Yesterday, the State Security Prosecution conducted investigations with three journalists and correspondents of news agencies because of their meeting, among other journalists, with Western ambassadors in October.
Bahram Abdelmonim, a journalist of El Yowm El Tali newspaper told Radio Dabanga that the prosecutor’s inquiries included his person, Anatolia correspondent Khalid Abdelaziz, Reuters reporter and Sudan Satellite journalist Shawgi Abdelazim.
The investigation, according to Abdelmonim, included questions related to the nature of the meeting, which included 10 journalists with the ambassadors of the European Union and the US Charge d’Affaires.

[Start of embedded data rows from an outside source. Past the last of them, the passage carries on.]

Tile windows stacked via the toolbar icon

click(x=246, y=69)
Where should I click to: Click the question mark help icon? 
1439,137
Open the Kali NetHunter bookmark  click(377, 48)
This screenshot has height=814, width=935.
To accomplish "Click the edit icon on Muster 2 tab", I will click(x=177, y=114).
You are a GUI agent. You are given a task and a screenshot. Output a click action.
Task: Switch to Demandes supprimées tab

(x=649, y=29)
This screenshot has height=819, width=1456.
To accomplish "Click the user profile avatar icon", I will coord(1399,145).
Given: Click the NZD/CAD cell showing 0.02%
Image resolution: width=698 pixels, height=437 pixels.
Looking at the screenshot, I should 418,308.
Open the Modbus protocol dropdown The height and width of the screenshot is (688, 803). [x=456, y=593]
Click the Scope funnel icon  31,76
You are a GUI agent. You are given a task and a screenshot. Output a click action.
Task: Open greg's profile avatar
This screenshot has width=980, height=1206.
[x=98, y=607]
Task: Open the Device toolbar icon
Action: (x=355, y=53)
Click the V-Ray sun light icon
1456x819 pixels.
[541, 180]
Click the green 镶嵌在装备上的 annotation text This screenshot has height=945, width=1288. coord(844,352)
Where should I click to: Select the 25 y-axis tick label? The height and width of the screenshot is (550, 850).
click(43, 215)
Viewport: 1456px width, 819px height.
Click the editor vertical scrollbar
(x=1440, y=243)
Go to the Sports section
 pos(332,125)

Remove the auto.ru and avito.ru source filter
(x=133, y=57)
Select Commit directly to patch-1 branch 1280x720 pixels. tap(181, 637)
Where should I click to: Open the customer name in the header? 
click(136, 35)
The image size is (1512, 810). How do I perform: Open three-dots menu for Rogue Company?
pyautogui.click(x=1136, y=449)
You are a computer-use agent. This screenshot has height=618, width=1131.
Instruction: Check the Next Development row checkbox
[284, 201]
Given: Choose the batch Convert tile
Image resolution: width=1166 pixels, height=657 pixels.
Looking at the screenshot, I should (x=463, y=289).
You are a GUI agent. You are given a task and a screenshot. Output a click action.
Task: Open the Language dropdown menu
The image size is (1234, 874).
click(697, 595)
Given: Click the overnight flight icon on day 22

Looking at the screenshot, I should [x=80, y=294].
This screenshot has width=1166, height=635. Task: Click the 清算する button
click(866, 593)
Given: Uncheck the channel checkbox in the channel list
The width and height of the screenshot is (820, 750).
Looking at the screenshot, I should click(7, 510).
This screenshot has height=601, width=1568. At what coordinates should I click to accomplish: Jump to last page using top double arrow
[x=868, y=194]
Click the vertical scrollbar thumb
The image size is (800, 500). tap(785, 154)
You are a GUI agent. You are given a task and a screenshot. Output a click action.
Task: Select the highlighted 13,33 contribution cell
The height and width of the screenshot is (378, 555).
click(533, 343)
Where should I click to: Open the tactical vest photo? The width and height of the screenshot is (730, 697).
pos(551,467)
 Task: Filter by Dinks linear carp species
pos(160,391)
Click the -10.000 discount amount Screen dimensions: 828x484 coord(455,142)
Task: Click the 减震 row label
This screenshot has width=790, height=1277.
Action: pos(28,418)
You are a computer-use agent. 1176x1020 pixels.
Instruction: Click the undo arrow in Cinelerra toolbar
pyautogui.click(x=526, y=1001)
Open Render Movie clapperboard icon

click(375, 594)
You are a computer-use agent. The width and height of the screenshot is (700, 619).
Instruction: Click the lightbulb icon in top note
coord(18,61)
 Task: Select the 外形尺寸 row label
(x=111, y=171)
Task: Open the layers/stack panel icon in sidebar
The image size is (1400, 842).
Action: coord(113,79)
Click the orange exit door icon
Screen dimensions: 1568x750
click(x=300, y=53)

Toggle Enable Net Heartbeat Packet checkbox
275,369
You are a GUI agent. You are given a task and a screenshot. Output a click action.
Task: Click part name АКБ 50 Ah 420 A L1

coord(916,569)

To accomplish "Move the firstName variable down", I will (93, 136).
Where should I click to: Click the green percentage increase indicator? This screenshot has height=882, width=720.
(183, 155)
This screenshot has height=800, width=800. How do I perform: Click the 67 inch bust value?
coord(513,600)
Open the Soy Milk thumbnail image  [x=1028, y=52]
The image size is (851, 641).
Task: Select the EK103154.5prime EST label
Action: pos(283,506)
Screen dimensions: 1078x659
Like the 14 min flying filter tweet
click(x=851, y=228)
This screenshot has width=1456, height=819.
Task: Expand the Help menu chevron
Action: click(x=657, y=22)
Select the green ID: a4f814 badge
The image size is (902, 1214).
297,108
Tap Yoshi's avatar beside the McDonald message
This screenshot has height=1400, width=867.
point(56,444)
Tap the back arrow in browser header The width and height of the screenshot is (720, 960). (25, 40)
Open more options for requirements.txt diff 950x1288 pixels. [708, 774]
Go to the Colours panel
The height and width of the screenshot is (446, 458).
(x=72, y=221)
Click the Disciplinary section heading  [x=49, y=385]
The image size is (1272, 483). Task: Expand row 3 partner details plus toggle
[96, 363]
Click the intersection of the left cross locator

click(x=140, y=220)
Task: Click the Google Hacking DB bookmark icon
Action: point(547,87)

Abdelmonim said that the State Security Prosecutor informed him that the investigations are preliminary with the aim to decide whether or not to file charges against the journalists.
He said that he answered the prosecutor’s questions that the meeting with Western ambassadors discussed ordinary issues such as the National Press Act, the confiscation of newspapers and the suppression of journalists and that the link that brings together the journalists invited to meet the ambassadors is professional.
Print-run confiscated
Yesterday morning, the security apparatus confiscated all printed copies of El Watan newspaper and summoned its chairman of the management council, because of an article about Qatar and Al Jazeera channel.
Yousef Sid Ahmed, the chairman of El Watan newspaper council, told Radio Dabanga that the security representative told him during the summons that the reason for the confiscation was a column criticising Qatar and Al Jazeera.
The newspaper has been subjected to repeated confiscations and blocking of advertisements, which has exposed it to material and moral losses.
Ongoing media curbs
The Media in Sudan are continuously subjected to confiscations of newspapers, and summons and detentions of journalists.
In the end of June, the cabinet extended the power of the government-controlled Press and Publications Council as well as restrictions on the media to online news outlets, when it passed amendments of the Media and Publication Act. A month later, the NISS restored prior-censorship of newspapers.
In early August, editors-in-chief and the head of the NISS in Khartoum agreed in a meeting to form a committee to deliberate on the so-called red lines set by the security apparatus for Sudanese media. New confiscations of newspapers were therefore briefly suspended.
However, the NISS began gagging the press again on August 27, when the print-runs of El Jareeda and El Tayyar were confiscated. No explanations were given. Four days later, NISS officers stopped the distribution of El Jareeda and El Tayyar again, together with the print-run of El Rai El Aam, without stating a reason.
Abdelaziz told Radio Dabanga at the time that “in the past there used to be ‘red lines’ not to criticise the president or vice-presidents of Sudan, members of the security apparatus, and the police. However, these lines have become very unclear and unpredictable now”.
In early September, three young journalists were summoned by security agents in Khartoum and El Gedaref. A Sudanese reporter was banned from writing. The print-run of El Saiha daily, the newspaper he was writing for, was confiscated on September 8.
Sudan is ranked at the bottom of the World Press Freedom Index by Reporters Without Borders.